Yiğit ilginç bir kişilik olduğunu düşünmüştü adamın. Poyraz ise başka şeyler düşünüyordu. Yiğit’in omzuna dokunarak: “O kapıyı açtıktan sonra kızı al ve uzaklaş buradan hemen. Sana güveniyorum,” dedi.

            “Sen nereye gidiyorsun? Yoksa tahmin ettiğim şey mi?”

            “Reis’i görmem lazım. Bunu neden yaptığını bilmek istiyorum. Ama bir yandan da kızı güvenli bir yere götürmek istiyorum. İşte sen bunu yaparken ben de kendine Reis diyen adamı görmeye gideceğim.”

            “Seni vazgeçiremeyeceğimi biliyorum.
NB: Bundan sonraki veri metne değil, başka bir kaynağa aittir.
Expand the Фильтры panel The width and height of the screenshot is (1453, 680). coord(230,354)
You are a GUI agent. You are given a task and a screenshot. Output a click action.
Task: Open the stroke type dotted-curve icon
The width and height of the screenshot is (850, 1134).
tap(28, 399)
O yüzden iyi şanslar dilerim sana dostum.”

            “Asıl ben dilerim ve yardımların için çok teşekkür ederim.”

            İkisi birbirlerine sarıldılar, Poyraz veda eder gibi sarılıyordu ne olur ne olmaz diye. Yiğit ise daha olumlu bakıyordu, zaten tüm hayatını kendisine olumlu bir bakış açısı kazandırmaya adamıştı. Poyraz tıknaz adamın gösterdiği odaya doğru giderken Yiğit maymuncuklarını çoktan çıkartmış ve anahtar deliğine doğru eğilmişti.